**YOUR GOAL**
Instruction for the entries that follow: retype exactly the lines from the line with "Given: Click the Subscribe button" to the line with "Pick the circled", both included, and omit all others.

**Dataset excerpts**
# # # #
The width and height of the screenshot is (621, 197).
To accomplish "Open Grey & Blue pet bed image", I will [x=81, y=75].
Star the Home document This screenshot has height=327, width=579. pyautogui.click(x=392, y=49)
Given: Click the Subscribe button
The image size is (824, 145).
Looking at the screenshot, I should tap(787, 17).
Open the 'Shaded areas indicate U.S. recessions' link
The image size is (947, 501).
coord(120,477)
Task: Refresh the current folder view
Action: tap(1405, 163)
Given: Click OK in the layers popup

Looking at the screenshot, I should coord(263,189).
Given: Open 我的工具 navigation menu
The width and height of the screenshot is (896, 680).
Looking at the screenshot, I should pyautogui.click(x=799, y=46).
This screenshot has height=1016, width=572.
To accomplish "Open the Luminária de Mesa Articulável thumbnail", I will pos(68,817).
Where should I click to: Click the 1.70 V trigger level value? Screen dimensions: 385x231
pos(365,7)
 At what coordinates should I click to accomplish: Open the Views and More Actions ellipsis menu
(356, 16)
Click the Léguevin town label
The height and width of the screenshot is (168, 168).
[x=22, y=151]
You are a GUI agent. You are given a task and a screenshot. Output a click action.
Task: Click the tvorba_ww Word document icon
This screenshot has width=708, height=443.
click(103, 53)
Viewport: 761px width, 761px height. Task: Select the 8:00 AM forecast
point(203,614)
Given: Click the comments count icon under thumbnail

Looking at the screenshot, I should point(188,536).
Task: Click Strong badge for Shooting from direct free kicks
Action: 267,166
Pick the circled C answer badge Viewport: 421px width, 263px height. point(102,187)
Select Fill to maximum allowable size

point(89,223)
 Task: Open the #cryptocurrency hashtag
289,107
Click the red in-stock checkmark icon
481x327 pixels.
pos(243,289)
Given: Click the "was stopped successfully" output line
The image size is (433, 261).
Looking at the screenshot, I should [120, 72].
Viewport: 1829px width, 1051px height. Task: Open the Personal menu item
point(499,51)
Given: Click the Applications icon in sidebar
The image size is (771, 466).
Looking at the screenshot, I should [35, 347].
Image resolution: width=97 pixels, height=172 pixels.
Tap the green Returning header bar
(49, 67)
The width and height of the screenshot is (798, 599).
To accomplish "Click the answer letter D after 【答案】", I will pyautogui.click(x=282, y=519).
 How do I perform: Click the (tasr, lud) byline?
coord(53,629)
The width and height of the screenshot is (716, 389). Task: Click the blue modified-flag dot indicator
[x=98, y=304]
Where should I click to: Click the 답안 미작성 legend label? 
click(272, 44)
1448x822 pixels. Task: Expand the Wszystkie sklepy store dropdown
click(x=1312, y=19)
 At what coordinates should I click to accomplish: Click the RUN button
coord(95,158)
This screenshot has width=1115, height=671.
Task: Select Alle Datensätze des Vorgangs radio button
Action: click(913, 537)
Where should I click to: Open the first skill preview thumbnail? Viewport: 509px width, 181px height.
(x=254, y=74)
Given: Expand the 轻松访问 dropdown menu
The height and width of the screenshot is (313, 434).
# # # #
**RESULT OF THIS EXERCISE**
Given: Click the Subscribe button
The image size is (824, 145).
Looking at the screenshot, I should tap(787, 17).
Open the 'Shaded areas indicate U.S. recessions' link
The image size is (947, 501).
coord(120,477)
Task: Refresh the current folder view
Action: tap(1405, 163)
Given: Click OK in the layers popup

Looking at the screenshot, I should coord(263,189).
Given: Open 我的工具 navigation menu
The width and height of the screenshot is (896, 680).
Looking at the screenshot, I should pyautogui.click(x=799, y=46).
This screenshot has height=1016, width=572.
To accomplish "Open the Luminária de Mesa Articulável thumbnail", I will pos(68,817).
Where should I click to: Click the 1.70 V trigger level value? Screen dimensions: 385x231
pos(365,7)
 At what coordinates should I click to accomplish: Open the Views and More Actions ellipsis menu
(356, 16)
Click the Léguevin town label
The height and width of the screenshot is (168, 168).
[x=22, y=151]
You are a GUI agent. You are given a task and a screenshot. Output a click action.
Task: Click the tvorba_ww Word document icon
This screenshot has width=708, height=443.
click(103, 53)
Viewport: 761px width, 761px height. Task: Select the 8:00 AM forecast
point(203,614)
Given: Click the comments count icon under thumbnail

Looking at the screenshot, I should point(188,536).
Task: Click Strong badge for Shooting from direct free kicks
Action: 267,166
Pick the circled C answer badge Viewport: 421px width, 263px height. point(102,187)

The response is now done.